À l’issue d’un Conseil européen qui accorde le statut de candidat à l’Union européenne à l’Ukraine, et à la Moldavie – et après un sommet des Balkans occidentaux –, nous recevons le Premier ministre albanais, Edi Rama. Son pays, candidat depuis 2014, n’a obtenu aucune avancée dans les négociations de son processus d’adhésion.
Edi Rama, affirme son soutien à la décision par le Conseil européen, prise à l’égard de l’Ukraine, “même si ce sera un long chemin”. Il rappelle d’ailleurs son récent voyage à Kiev avec les Premiers ministres du Monténégro et de la Macédoine du Nord, trois pays membres de l’Otan. Mais il n’a pas de mots assez forts face au veto de la Bulgarie qui bloque l’avancée des négociations pour l’entrée de l’Albanie et de la Macédoine du Nord dans l’Union, en raison d’un différend avec ce dernier pays. “Je suis amer à l’égard de la Bulgarie, triste pour l’Union européenne. C’est une impuissance qui fait peur, ce que fait la Bulgarie. C’est un pays de l’Otan qui prend en otage deux autres pays de l’Otan, au moment-même où il y a une guerre à la frontière de l’Europe, devant 26 pays qui ne peuvent rien faire.”
Une réforme de la justice “modèle”
Sur la question de l’État de droit dans les Balkans, pointée par la Cour des comptes européenne, il insiste sur les progrès accomplis. “L’Albanie est à l’avant-garde de la région, nous sommes en train d’implémenter une réforme de la justice tenue par tous comme un modèle”.
Il rappelle que cette réforme de la justice n’épargne personne, pas même certains politiciens de son propre parti qui ont parfois été condamnés. “C’est un système judiciaire qui commence, il n’est pas encore dans les standards de l’UE mais il mène des investigations et fait des procès.”
Communauté politique européenne : “une bonne idée”
Edi Rama soutient la proposition de communauté politique européenne, émise par Emmanuel Macron – différente de l’Union européenne – pour resserrer les liens avec des pays qui n’appartiennent pas encore à l’UE. “Cette idée, c’est la bonne : une communauté politique avec tous les pays qui font partie de cette même famille démocratique ou qui aspirent à le devenir et vivent dans la même maison, mais à différents étages, en faisant les grands débats ensemble.”
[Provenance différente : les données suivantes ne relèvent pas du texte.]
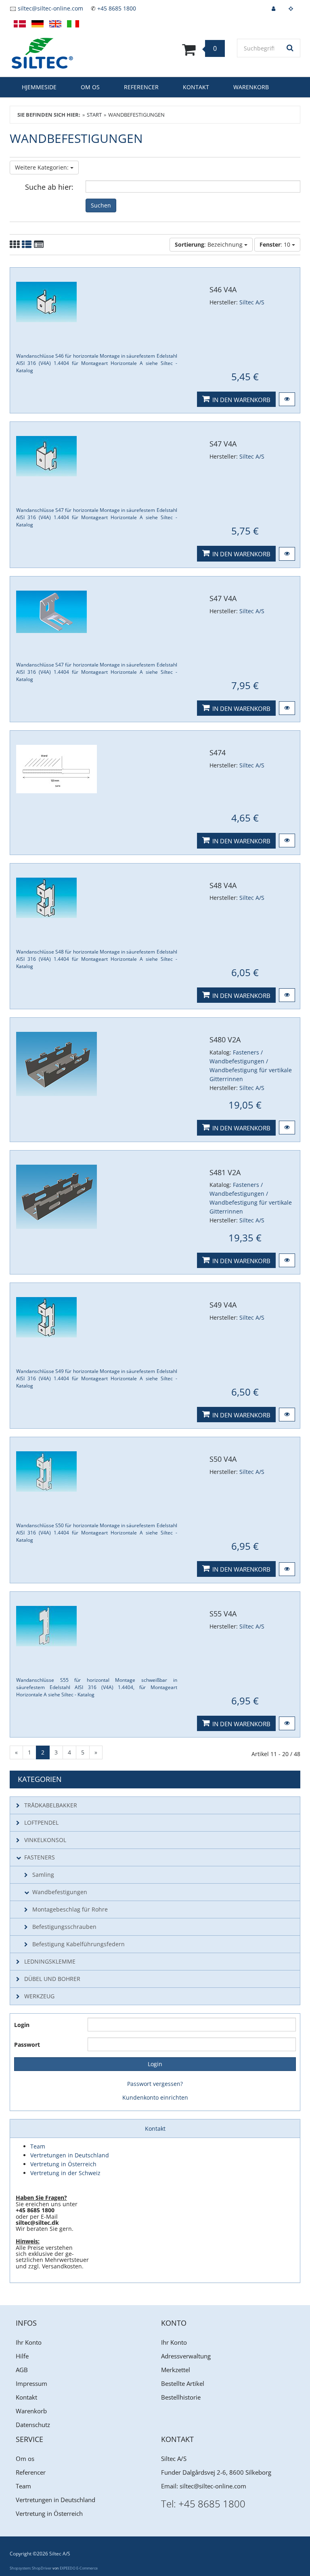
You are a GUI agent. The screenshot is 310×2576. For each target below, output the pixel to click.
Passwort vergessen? (155, 2084)
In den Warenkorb (240, 400)
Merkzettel (175, 2370)
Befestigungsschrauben (64, 1926)
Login (21, 2025)
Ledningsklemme (49, 1961)
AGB (22, 2370)
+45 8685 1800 (116, 8)
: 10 (276, 244)
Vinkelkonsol (45, 1840)
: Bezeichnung (209, 244)
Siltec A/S (251, 302)
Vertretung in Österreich (49, 2513)
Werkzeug (39, 1996)
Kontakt (196, 87)
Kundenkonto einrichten (155, 2097)
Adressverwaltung (186, 2356)
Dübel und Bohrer (52, 1979)
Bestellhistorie (181, 2397)
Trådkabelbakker (50, 1805)
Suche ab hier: (49, 186)
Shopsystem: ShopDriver (31, 2568)
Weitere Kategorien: (42, 167)
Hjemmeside (39, 87)
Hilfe (22, 2356)
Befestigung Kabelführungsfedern (78, 1944)
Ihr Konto (29, 2342)
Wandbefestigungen (59, 1892)
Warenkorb (251, 87)
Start (94, 114)
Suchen (101, 205)
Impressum (31, 2383)
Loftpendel (41, 1822)
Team (23, 2486)
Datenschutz (33, 2425)
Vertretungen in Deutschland (55, 2500)
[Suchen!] (290, 48)
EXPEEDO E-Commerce (79, 2568)
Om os (90, 87)
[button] (287, 399)
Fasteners (39, 1857)
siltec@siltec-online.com (50, 8)
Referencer (141, 87)
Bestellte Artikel (182, 2383)
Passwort (27, 2044)
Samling (43, 1874)
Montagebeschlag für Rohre (70, 1909)
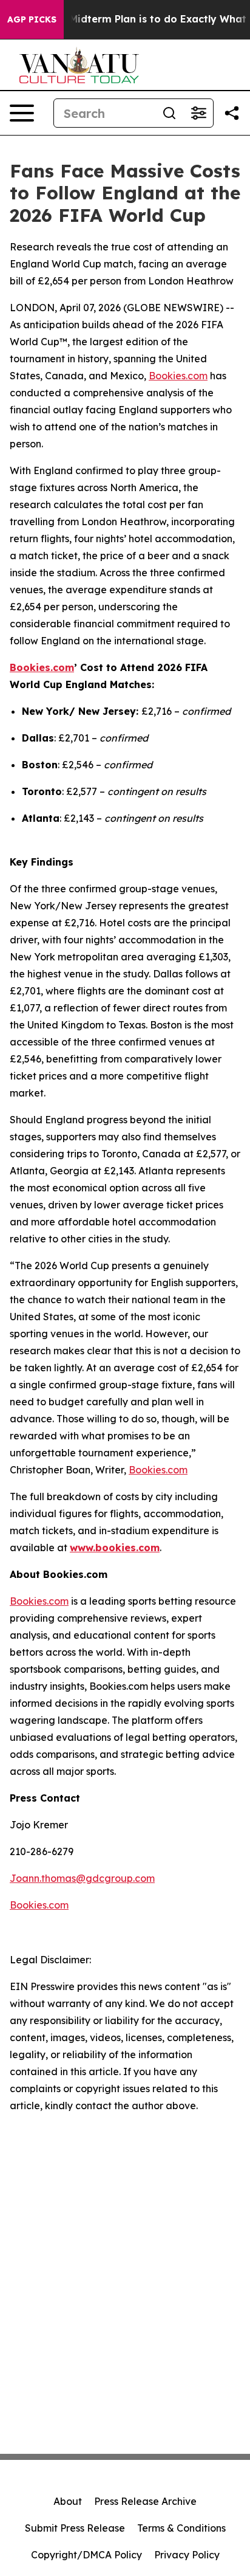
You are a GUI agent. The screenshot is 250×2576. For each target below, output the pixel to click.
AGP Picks (31, 19)
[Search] (169, 113)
Le Premier ministre albanais rappelle que les Balkans sont entourés à leur frontière par l’Union européenne et que, par exemple, lors de la pandémie, ils n’ont pas reçu de vaccins de la part de l’Union. “On a dû se tourner vers la Turquie, sinon nous aurions eu des morts innombrables.”
La crainte d’une guerre en Ukraine qui dure
Sur l’issue de la guerre en Ukraine, il prévoit une guerre longue, qui oppose bien sûr la Russie et l’Ukraine, mais aussi la vision impérialiste du monde et celle de la défense du droit des États souverains face aux menaces sur leur territoire.
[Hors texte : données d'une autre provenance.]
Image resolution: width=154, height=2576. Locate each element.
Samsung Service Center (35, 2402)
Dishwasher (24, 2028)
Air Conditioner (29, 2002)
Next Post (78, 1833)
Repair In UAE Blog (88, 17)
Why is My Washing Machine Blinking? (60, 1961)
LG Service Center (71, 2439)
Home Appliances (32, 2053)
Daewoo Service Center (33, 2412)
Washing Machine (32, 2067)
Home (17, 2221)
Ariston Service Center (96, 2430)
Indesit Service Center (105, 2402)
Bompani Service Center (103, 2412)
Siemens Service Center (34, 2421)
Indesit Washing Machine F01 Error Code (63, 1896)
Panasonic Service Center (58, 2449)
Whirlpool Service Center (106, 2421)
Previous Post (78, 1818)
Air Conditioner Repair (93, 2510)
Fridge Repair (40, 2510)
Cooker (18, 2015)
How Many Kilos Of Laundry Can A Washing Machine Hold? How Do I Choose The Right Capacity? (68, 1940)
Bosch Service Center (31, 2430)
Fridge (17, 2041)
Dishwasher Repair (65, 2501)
Cette guerre, selon lui, teste la patience russe et occidentale. Sachant qu’on a “une grande communauté dans le monde libre qui n’aura peut-être pas la patience d’aller jusqu’au bout face à l’inflation et aux difficultés, dans un monde qui cultive les égoïsmes et le nationalisme.”
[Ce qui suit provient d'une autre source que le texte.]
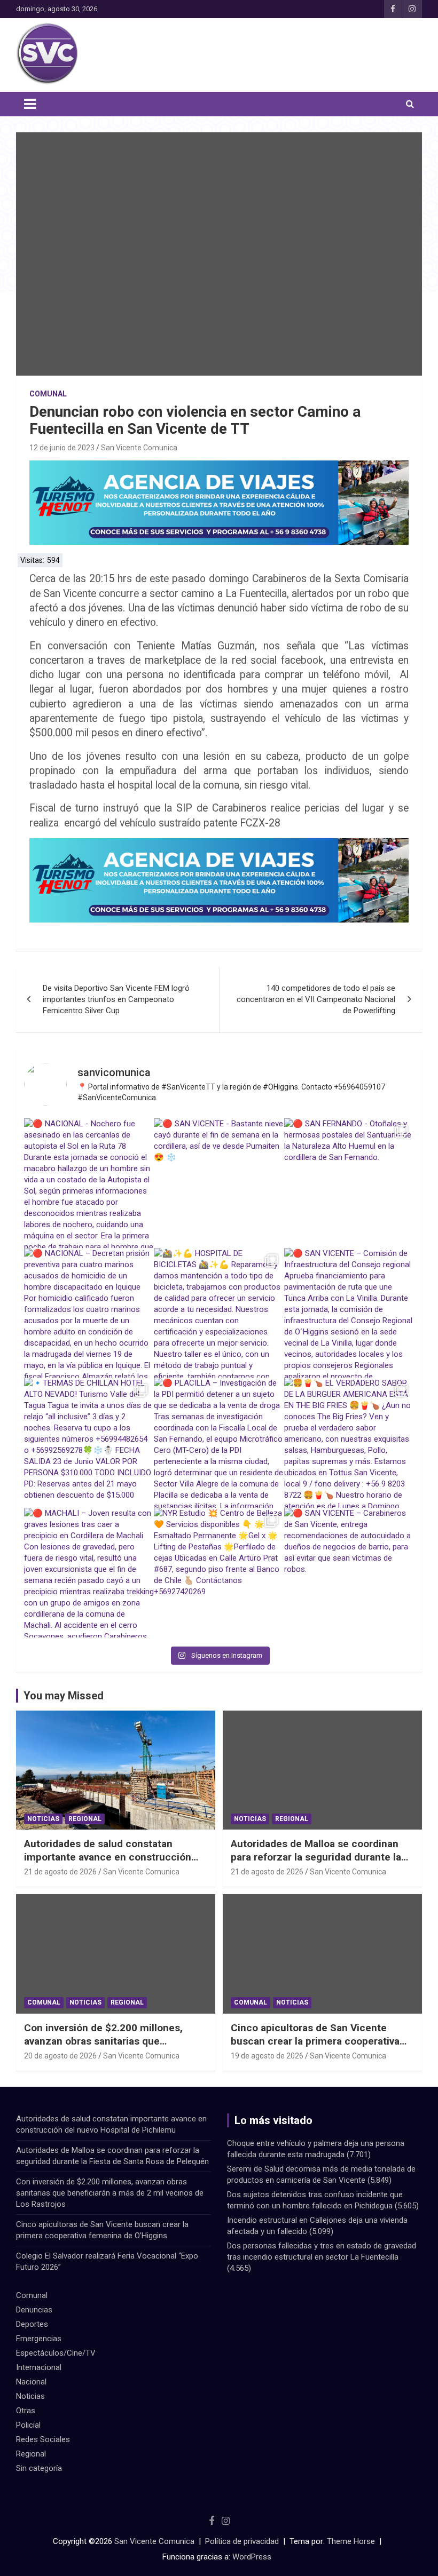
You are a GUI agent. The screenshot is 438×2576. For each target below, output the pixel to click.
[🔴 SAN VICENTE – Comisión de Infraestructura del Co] (349, 1313)
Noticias (43, 1819)
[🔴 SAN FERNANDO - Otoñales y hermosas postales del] (349, 1183)
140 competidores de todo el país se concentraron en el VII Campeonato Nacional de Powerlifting (316, 999)
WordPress (251, 2557)
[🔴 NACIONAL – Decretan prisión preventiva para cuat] (89, 1313)
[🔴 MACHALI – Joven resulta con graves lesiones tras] (89, 1572)
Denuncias (34, 2310)
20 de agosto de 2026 (60, 2056)
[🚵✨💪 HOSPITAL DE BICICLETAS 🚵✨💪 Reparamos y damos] (219, 1313)
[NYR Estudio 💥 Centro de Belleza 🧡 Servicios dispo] (219, 1572)
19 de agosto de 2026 (267, 2056)
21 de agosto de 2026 (60, 1871)
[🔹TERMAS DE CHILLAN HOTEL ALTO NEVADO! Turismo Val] (89, 1442)
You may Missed (64, 1695)
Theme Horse (351, 2541)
Les liens avec la Russie sont différents suivant les pays des Balkans : l’Albanie a des relations minimales avec la Russie, pas de relations commerciales, pas de livraison de gaz russe, à la différence de la Serbie, plus proche de Moscou. Mais selon Edi Rama cela ne doit pas entacher leurs liens : “Il ne faut pas laisser cette guerre toucher les Balkans, c’est la chaîne la plus vulnérable de l’Europe.”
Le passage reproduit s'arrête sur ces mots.